There's also another possible sticking point, which is passing the client certificate back to the destination web server. Is this a possibility?

 

5 Replies

  • - create SSL server profile with the web server certificate for SSL re-encryption, no authenticationif web server does not do client certificate authentication, default serverssl profile would work just fine.

     

     

    There's also another possible sticking point, which is passing the client certificate back to the destination web server. Is this a possibility?is this applicable?

     

     

    Insert Client Certificate In Serverside HTTP Headers

     

    https://devcentral.f5.com/wiki/iRules.InsertCertInServerHeaders.ashx
  • The web server will be doing client certificate authentication as well. There is a subset of internal users who will be accessing the web server and not going through the LTM, so certificate based authentication has to be done at the web server level. It's a strange setup, I know...

     

     

    That iRule should do the trick for the passing of the client certificate.
  • The web server will be doing client certificate authentication as well.so, certificate and key you have to set in serverssl profile is client one (not web server certificate and key) since bigip will act as client to present cilent certificate to web server for authentication.
  • If you need the web servers to receive the actual client certificate, you can look at the Proxy SSL feature added in 11.0.

     

     

    Release Note: BIG-IP LTM and TMOS version 11.0.0

     

    http://support.f5.com/kb/en-us/products/big-ip_ltm/releasenotes/product/relnote_11_0_0_ltm.html

     

     

    Proxy SSL Support

     

     

    This release provides Proxy SSL support in Client SSL and Server SSL profiles, which enables direct client-server authentication.
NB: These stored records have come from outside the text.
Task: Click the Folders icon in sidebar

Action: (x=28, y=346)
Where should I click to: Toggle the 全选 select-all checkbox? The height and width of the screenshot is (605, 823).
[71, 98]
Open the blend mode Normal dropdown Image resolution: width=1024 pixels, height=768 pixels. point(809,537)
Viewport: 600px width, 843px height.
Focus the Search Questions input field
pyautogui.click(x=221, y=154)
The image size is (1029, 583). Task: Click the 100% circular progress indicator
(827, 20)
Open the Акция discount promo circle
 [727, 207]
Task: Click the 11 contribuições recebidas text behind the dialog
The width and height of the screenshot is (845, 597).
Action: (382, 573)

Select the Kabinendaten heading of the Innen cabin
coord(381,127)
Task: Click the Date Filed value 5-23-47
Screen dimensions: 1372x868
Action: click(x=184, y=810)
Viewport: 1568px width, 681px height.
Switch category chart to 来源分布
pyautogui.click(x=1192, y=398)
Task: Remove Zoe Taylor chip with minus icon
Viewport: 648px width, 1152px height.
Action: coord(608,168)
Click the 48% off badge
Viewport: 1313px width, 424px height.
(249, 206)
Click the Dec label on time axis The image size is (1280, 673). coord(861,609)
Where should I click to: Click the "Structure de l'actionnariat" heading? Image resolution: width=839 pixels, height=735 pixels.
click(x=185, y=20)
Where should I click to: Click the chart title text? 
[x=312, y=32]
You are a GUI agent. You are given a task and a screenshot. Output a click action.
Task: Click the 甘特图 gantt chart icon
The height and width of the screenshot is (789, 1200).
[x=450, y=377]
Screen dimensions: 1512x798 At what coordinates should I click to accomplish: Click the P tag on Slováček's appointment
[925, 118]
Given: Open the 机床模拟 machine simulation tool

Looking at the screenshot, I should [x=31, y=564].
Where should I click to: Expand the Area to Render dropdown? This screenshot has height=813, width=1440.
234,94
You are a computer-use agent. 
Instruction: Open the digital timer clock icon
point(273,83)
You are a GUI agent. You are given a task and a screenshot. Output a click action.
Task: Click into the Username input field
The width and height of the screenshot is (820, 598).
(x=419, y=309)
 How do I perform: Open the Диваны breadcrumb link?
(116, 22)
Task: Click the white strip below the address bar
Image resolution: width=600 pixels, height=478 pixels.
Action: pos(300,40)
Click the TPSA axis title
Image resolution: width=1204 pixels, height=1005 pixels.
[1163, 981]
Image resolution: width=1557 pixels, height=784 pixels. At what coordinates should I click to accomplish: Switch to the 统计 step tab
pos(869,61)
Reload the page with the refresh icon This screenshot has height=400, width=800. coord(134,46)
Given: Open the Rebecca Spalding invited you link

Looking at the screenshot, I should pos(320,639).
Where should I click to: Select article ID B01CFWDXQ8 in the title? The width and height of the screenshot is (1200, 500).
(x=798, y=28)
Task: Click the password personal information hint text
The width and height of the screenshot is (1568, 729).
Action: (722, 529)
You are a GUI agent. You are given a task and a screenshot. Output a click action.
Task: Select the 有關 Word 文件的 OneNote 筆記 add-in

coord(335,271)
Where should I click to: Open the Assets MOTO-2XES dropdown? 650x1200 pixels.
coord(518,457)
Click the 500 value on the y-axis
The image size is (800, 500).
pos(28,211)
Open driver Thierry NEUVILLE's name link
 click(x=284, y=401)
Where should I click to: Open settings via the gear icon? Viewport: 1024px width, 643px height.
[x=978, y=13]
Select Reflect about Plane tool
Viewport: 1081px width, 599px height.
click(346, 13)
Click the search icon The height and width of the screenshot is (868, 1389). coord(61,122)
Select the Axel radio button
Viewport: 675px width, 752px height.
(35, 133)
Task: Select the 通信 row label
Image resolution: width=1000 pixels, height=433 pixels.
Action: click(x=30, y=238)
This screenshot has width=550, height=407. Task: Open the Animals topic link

You can find information about Proxy SSL in the Big-IP Local Traffic Manager: Implementations guide on AskF5. http://support.f5.com/kb/en-us/products/big-ip_ltm/manuals/product/ltm-implementations-11-1-0/15.html

     

     

    sol13385: Overview of Proxy SSL feature

     

    https://support.f5.com/kb/en-us/solutions/public/13000/300/sol13385.html

     

     

    Aaron
  • I'll give this Proxy SSL feature a shot and see how it goes. Thank you both for the information.